» **WORK TO BE COMPLETED**:
Could the lines from the one with "Task: Click the FRITZ! logo" through the end of the listing be restated exactly, with nothing else included?

※

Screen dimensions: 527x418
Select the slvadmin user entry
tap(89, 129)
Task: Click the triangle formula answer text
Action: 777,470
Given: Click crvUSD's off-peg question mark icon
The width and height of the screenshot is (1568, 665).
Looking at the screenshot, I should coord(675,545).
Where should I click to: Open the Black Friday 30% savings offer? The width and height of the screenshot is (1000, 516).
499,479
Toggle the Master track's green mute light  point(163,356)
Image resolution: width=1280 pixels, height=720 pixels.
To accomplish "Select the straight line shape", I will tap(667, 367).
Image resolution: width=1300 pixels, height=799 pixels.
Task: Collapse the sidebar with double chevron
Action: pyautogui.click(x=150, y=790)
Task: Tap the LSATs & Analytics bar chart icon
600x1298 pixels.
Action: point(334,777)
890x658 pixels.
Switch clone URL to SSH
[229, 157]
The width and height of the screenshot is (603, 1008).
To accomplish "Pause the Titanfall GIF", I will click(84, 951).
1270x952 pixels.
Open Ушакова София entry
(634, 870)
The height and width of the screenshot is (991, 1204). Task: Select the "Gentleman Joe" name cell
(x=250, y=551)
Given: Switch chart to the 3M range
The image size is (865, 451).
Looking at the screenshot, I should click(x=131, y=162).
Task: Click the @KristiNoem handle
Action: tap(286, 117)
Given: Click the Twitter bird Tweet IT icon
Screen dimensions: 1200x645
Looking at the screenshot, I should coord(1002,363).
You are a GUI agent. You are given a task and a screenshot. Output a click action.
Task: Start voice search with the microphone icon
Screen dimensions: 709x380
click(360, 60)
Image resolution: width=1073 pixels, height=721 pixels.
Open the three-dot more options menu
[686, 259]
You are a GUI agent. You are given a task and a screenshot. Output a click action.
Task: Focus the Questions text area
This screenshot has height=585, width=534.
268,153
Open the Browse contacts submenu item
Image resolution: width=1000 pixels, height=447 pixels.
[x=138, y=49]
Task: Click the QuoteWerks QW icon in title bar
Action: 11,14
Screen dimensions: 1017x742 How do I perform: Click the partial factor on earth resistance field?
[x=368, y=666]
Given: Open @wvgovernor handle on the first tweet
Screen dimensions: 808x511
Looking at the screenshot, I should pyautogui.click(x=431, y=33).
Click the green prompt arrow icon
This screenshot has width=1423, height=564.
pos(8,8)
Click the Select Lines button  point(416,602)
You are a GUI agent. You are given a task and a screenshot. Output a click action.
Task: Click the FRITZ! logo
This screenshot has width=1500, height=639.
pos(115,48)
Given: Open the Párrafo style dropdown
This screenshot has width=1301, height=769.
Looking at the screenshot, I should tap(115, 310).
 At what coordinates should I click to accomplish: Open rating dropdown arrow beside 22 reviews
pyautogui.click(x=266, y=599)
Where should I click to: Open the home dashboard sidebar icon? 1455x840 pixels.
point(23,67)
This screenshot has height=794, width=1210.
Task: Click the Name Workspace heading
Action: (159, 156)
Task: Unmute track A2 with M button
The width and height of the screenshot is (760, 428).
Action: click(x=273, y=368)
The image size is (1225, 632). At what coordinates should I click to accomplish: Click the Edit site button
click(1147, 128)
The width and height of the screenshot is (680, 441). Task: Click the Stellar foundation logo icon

※

» **OUTPUT FOR THIS EXERCISE**:
Task: Click the FRITZ! logo
This screenshot has width=1500, height=639.
pos(115,48)
Given: Open the Párrafo style dropdown
This screenshot has width=1301, height=769.
Looking at the screenshot, I should tap(115, 310).
 At what coordinates should I click to accomplish: Open rating dropdown arrow beside 22 reviews
pyautogui.click(x=266, y=599)
Where should I click to: Open the home dashboard sidebar icon? 1455x840 pixels.
point(23,67)
This screenshot has height=794, width=1210.
Task: Click the Name Workspace heading
Action: (159, 156)
Task: Unmute track A2 with M button
The width and height of the screenshot is (760, 428).
Action: click(x=273, y=368)
The image size is (1225, 632). At what coordinates should I click to accomplish: Click the Edit site button
click(1147, 128)
The width and height of the screenshot is (680, 441). Task: Click the Stellar foundation logo icon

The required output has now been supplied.